PAGE EXTRACT
------------------------------------------------------------
Reflection question: What does Isaiah's image of God as potter say to us about God's continuing work of forming and changing us?
Great question. I love the potter imagery. I like Hands of the Potter by Caedmon's Call, as it explores clay in many forms. In fact, here are the lyrics to serve as the rest of my reflection for day 2:

Lord if i'm the clay
Then i've been left out in the sun
Cracked and dry, like the mud from the sty
Still clinging to the prodigal son

But I'm on my way back home
Yes I'm on my way back home

Into the hands (into the hands)
That made wine (wine) from the water
Into the hands (into the hands)
The hands of the potter

Lord if i'm the clay then
Let your living water flow
Soften up my edges, lord,
So everyone will know

But i'm on my way back home
Yes i'm on my way back home

And Lord, when you listen for the song of my life
Let it be, let it be, a song so sweet
Let it be, let it be, a song so sweet
Let it be...
------------------------------------------------------------
INFORMATION SUPPLIED
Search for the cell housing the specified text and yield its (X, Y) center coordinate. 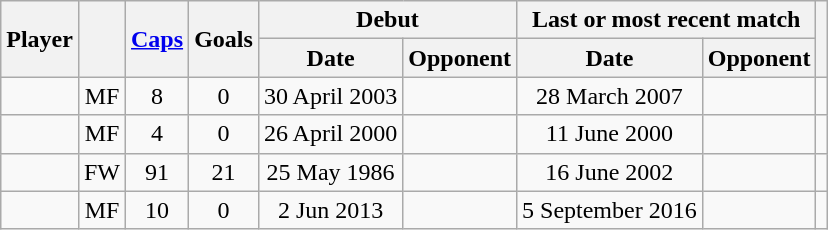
------------------------------------------------------------
PROBLEMS
1. In the reflection on the potter image, which band is credited with the song "Hands of the Potter"?
2. List every request that the song lyrics in the reflection on the potter image make of the Lord.

RESPONSES FOR EACH TASK
1. Caedmon's Call

2.
- Let your living water flow
- Soften up my edges
- Let the song of my life be a song so sweet